Multiple Interactions in Pythia 8
Richard Corke
TL;DR
This work surveys the Pythia 8 MI framework and its essential components, including interleaved $p_{ot}$ ordering, impact parameter, PDF rescaling, beam remnants, primordial $k_{ot}$, and colour reconnection, to model non-diffractive hadronic events. It then introduces two new effects—rescattering and enhanced screening—and provides initial evaluations: rescattering yields only modest changes and does not resolve colour reconnection, while enhanced screening, implemented via activity-dependent scaling of $p_{ot 0}$, produces sizable shifts in $\langle p_{ot} \rangle$ as a function of charged multiplicity and can ease the CR tuning burden.
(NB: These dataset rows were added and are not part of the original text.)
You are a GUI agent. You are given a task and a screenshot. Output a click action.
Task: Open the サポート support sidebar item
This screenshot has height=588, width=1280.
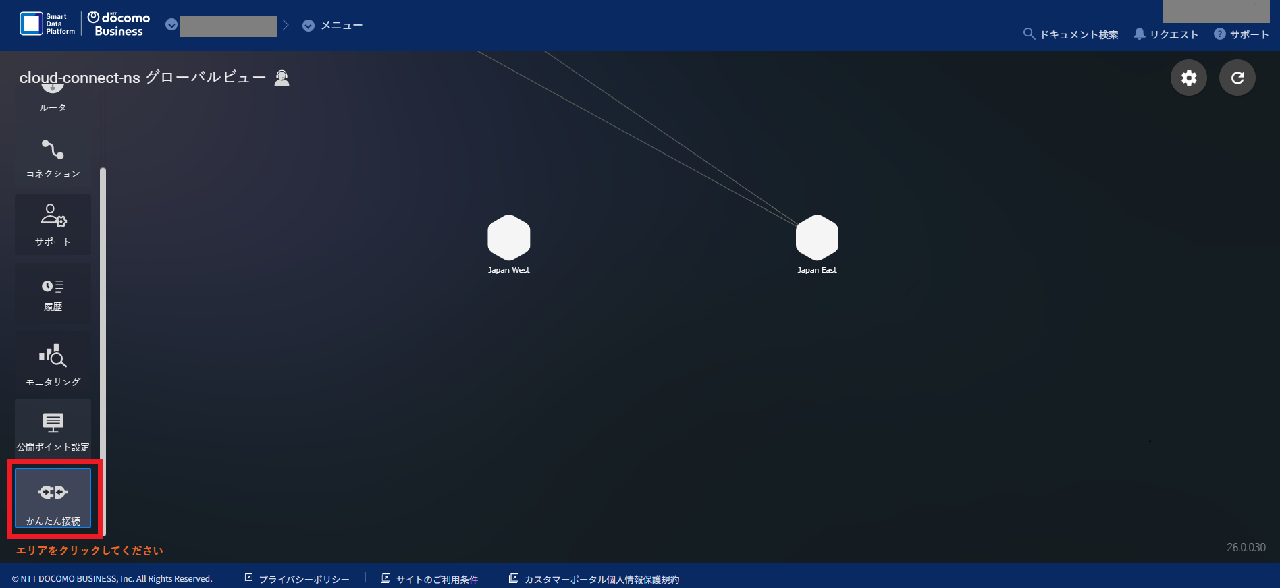coord(53,224)
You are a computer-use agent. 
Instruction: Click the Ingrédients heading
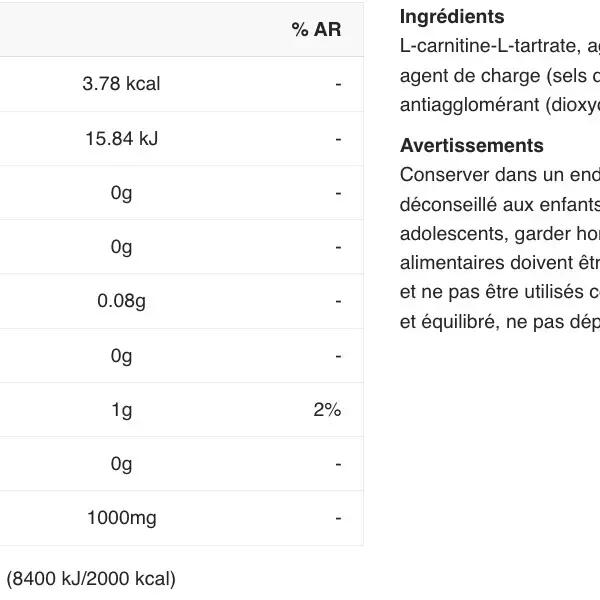coord(452,17)
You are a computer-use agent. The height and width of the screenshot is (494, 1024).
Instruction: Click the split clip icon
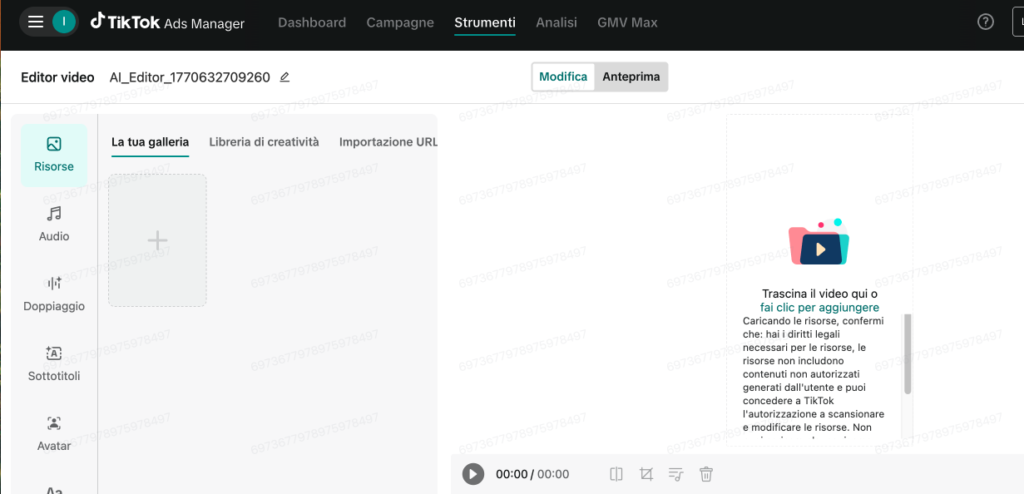click(x=617, y=474)
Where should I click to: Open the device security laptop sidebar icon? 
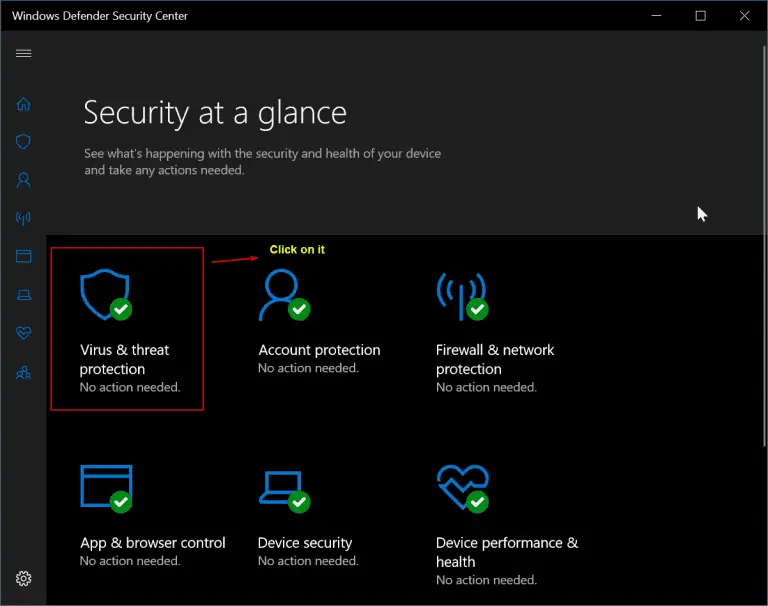(x=24, y=294)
The results point to enhanced screening as a promising avenue for reducing underspecified CR effects, with rescattering offering richer colour and jet topologies for future study. Overall, the paper demonstrates that the Pythia 8 MI framework can accommodate richer physics to better describe underlying-event observables, guiding further tuning and development.
Abstract
Modelling multiple partonic interactions in hadronic events is vital for understanding minimum-bias physics, as well as the underlying event of hard processes. A brief overview of the current Pythia 8 multiple interactions (MI) model is given, before looking at two additional effects which can be included in the MI framework. With rescattering, a previously scattered parton is allowed to take part in another subsequent scattering, while with enhanced screening, the effects of varying initial-state fluctuations are modelled.